Saturday, June 5, 2021

Rethinking Gun Control

I became a pacifist in 1968 as a result of reading the Sermon on the Mount. Naively I thought Jesus meant what he said. I took Jesus at his word and did not understand why all Christians were not pacifists. My ethical stance was sincere enough to convince a draft board to issue me Conscientious Objector status in 1971. 

My youthful idealism moderated over the years as I came face to face with the horror of gun violence, especially the mass murder of three children in our church in Massachusetts. I knew immediately that if I had been present at the crime I would have done anything to stop the murder, including killing the shooter or die trying. While preparing the funeral for those children, I realized I was not the pacifist I thought I was.

Consequently I reread 20th century Christian theologians’ response to Fascism. I pondered anew Reinhold Niebuhr’s Christian Realism. I came to understood why Dietrich Bonhoeffer decided to become part of a plot to assassinate Hitler. I embraced Just War theory. Yet I have always refused to explain away Jesus’ nonviolent ethic of the Sermon on the Mount with clever hermeneutics. I live in the tension between the words of Jesus and trying to stop evil.

In a similar fashion I have long advocated gun control. Not the banishment of all firearms but careful regulation of them. I learned to handle a firearm when I was ten years old, and I was a riflery instructor during my teen years at a summer camp in New Hampshire.  I know how to use a gun. It was only a few years ago that I was deer-hunting in Pennsylvania.

I am a supporter of the second amendment. But I do not think that the second amendment was intended to allow mass murderers access to semi-automatic weapons so they could kill children more efficiently. I also believe that followers of Christ are called to a higher standard than the US Constitution – namely the New Testament teachings of Jesus.

I relate this personal history to explain why after more than fifty years I am reconsidering my position on gun control. The reason is the dramatic rise of anti-democracy forces that are gaining power in our country. They are threatening these United States of America and our freedoms.

The January 6 attack on Congress was a tipping point for me. I suddenly realized that the forces of tyranny could overthrow our democracy. We had a president who tried to overturn a legal election. He continues to speak against the legitimacy of our elections and courts. His followers are undermining voting rights in several states. At a QAnon convention over Memorial Day weekend they talked about a military coup to reinstate the former president.

Text and item location records:

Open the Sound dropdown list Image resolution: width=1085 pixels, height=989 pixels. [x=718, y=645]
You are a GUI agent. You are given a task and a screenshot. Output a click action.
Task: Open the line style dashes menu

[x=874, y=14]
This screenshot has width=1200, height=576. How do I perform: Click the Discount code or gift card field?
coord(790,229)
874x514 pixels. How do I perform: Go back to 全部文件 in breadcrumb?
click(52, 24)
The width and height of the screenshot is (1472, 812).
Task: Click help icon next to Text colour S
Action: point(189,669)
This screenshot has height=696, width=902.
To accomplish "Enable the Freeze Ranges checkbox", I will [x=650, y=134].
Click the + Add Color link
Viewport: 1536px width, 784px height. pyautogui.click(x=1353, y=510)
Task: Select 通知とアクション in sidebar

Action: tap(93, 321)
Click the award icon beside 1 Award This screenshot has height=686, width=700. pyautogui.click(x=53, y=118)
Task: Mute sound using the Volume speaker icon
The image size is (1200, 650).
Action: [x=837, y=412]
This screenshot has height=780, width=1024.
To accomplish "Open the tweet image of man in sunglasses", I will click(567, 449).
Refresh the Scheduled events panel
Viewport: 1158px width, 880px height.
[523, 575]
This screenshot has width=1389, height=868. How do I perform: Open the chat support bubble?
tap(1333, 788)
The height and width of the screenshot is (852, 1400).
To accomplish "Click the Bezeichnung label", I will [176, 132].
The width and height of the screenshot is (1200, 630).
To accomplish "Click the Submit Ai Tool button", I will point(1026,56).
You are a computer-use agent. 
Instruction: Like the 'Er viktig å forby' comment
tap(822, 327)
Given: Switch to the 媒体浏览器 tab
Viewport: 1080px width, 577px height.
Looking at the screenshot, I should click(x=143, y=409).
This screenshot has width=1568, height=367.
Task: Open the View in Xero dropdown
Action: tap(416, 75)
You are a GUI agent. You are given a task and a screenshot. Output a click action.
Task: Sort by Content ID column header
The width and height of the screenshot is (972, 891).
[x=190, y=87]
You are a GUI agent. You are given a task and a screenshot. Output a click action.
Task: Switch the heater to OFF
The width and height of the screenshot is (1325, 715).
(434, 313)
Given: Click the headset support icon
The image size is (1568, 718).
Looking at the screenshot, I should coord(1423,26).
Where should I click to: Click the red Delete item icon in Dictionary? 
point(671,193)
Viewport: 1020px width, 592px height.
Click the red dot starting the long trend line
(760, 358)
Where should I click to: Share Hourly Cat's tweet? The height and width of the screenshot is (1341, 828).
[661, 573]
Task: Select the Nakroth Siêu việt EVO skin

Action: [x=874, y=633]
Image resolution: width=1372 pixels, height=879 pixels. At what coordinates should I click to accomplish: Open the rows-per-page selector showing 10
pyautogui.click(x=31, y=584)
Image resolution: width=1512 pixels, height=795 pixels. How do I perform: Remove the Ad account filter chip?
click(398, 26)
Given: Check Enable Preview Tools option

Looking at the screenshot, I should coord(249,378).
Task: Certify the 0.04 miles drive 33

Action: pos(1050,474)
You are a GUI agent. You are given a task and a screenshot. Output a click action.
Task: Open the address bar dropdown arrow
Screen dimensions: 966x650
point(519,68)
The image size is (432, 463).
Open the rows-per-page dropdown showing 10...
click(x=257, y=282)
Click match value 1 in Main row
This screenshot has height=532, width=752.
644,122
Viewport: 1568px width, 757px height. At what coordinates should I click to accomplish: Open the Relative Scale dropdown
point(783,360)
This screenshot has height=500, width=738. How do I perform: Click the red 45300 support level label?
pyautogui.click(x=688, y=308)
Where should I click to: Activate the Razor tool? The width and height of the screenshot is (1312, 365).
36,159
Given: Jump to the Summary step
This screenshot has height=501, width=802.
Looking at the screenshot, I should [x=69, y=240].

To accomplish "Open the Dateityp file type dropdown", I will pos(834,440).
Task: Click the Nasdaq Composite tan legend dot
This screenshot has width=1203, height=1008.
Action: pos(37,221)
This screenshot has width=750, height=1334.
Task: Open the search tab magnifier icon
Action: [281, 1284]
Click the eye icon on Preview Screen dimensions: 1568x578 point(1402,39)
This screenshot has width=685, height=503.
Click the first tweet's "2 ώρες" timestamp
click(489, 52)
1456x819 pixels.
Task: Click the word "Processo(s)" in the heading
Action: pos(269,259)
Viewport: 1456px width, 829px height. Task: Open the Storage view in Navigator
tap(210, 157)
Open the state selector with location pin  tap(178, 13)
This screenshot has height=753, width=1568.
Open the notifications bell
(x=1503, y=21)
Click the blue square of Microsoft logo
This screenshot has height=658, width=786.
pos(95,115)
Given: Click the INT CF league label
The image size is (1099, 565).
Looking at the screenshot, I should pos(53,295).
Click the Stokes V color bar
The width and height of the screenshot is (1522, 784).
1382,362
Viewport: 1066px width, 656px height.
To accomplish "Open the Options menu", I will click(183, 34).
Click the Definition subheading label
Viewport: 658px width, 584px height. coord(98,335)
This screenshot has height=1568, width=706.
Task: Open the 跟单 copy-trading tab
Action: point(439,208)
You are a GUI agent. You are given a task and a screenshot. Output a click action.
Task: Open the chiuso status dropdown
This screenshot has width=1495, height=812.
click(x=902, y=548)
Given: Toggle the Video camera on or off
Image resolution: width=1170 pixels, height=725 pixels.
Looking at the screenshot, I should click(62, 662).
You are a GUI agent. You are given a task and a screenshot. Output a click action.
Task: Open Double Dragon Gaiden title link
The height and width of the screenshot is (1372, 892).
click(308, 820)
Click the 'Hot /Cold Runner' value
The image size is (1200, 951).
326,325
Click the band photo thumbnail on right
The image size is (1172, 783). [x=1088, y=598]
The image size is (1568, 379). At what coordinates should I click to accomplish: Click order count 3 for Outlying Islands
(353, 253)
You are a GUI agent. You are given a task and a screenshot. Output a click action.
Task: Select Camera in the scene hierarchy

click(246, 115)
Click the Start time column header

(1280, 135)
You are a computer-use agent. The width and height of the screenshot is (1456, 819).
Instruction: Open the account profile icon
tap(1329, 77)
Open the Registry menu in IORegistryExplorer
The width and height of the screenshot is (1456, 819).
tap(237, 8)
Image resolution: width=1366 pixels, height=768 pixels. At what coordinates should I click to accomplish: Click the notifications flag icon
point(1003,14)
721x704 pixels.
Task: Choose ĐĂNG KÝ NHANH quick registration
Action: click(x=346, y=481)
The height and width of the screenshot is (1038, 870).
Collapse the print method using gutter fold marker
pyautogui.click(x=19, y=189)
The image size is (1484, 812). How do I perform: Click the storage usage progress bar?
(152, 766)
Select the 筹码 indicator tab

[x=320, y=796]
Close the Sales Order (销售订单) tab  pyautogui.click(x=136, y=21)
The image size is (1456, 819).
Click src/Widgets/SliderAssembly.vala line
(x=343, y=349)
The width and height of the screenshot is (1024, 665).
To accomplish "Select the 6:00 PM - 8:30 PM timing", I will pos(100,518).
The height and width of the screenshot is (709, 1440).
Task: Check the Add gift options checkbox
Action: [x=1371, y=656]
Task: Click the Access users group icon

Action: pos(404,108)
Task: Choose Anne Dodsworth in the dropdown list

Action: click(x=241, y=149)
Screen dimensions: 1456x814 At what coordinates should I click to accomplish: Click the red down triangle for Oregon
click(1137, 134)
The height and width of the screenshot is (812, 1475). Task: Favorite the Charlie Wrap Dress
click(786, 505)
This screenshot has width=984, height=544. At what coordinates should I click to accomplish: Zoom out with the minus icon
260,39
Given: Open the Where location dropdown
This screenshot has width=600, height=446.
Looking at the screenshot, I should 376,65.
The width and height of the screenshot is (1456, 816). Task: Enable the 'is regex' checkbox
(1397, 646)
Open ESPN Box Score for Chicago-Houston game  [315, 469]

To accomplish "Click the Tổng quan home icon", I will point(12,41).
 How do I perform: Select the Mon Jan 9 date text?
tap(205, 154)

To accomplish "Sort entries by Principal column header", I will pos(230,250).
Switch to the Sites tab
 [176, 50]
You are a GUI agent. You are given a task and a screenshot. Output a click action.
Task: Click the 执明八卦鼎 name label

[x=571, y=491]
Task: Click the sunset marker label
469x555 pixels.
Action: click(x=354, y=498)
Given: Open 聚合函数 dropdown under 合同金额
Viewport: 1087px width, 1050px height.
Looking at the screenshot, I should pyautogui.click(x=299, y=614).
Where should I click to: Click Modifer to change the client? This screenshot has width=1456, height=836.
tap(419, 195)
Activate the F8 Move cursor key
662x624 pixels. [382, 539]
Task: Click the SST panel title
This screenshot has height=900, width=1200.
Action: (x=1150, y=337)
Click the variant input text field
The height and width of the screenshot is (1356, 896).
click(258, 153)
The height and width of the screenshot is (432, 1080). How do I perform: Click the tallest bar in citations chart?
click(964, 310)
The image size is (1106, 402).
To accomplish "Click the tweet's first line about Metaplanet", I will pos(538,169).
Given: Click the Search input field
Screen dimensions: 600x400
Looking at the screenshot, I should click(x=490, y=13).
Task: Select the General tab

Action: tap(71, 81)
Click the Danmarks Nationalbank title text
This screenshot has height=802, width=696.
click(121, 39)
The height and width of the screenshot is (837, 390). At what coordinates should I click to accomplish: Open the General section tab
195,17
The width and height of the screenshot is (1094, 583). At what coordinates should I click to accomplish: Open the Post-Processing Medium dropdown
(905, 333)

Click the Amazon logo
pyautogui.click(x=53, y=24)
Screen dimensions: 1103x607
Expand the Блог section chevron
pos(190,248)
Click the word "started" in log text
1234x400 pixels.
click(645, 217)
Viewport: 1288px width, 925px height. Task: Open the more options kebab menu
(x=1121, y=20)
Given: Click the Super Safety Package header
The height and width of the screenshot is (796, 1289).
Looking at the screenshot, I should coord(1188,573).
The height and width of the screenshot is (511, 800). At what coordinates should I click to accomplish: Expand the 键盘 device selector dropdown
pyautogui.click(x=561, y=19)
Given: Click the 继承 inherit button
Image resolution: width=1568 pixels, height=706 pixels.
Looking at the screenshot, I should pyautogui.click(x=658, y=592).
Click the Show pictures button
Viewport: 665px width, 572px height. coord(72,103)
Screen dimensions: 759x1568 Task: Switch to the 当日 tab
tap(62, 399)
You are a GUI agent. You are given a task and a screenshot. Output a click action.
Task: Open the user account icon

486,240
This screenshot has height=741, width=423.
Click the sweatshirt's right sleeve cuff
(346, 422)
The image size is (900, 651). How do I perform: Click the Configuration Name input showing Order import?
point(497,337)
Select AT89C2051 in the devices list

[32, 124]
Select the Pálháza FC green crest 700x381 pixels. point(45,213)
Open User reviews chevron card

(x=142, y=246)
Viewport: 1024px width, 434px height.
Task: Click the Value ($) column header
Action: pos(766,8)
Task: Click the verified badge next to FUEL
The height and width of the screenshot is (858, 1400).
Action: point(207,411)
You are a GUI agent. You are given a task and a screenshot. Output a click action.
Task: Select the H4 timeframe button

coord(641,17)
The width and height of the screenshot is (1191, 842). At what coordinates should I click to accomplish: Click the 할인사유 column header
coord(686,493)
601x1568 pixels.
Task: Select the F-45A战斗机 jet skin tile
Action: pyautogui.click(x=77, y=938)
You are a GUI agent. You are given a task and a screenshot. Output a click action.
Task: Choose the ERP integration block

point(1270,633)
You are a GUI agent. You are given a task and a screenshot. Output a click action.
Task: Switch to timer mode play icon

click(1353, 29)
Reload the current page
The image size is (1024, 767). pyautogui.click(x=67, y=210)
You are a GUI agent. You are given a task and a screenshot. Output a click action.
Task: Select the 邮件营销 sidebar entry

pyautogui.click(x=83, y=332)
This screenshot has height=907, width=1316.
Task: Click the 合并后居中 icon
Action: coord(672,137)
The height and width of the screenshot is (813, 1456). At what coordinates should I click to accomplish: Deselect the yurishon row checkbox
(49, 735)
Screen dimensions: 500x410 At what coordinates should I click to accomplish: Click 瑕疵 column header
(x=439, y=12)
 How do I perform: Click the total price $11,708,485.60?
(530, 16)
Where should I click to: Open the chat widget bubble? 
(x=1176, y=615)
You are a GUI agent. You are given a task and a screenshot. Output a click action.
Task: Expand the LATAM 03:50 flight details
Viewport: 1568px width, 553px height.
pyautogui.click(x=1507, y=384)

• **Direction A**
Write out the gun control essay word for word, everything from "My youthful idealism" down to "to stop evil.".
• **Direction B**
Extend the gun control essay beyond its last sentence, continuing from where it stops.

• **Final answer A**
My youthful idealism moderated over the years as I came face to face with the horror of gun violence, especially the mass murder of three children in our church in Massachusetts. I knew immediately that if I had been present at the crime I would have done anything to stop the murder, including killing the shooter or die trying. While preparing the funeral for those children, I realized I was not the pacifist I thought I was.

Consequently I reread 20th century Christian theologians’ response to Fascism. I pondered anew Reinhold Niebuhr’s Christian Realism. I came to understood why Dietrich Bonhoeffer decided to become part of a plot to assassinate Hitler. I embraced Just War theory. Yet I have always refused to explain away Jesus’ nonviolent ethic of the Sermon on the Mount with clever hermeneutics. I live in the tension between the words of Jesus and trying to stop evil.

• **Final answer B**
It doesn’t help that I am presently watching the Hulu television series based on Margaret Atwood’s 1985 novel The Handmaid’s Tale, which takes place in New England. It feels eerily prophetic. The fictional conservative Christian nation of Gilead was formed through orchestrated attacks on Congress, the White House and the Courts. In the light of the recent attack on the capitol, with participants calling for the execution of the Vice President and Speaker of the House, the Republic of Gilead does not seem so fictional.  

For that reason I am reconsidering my stance on gun control. The Religious Right is well armed. They are strong advocates for the second amendment, interpreted to mean unfettered access to firearms. As much as I disagree with their politics, I am starting to agree that the rest of us need access to all types of firearms to protect ourselves from them!

If Christian Nationalism gains power, it is only a matter of time until they deny their enemies access to firearms in the name of “law and order” and national security. Those who seek to preserve freedom will need to be just as well armed. That does not mean I am buying an assault weapon anytime soon. I would not know how to use one anyway. But I am sure there are a lot of people who believe in our democratic form of government who do know how to use them.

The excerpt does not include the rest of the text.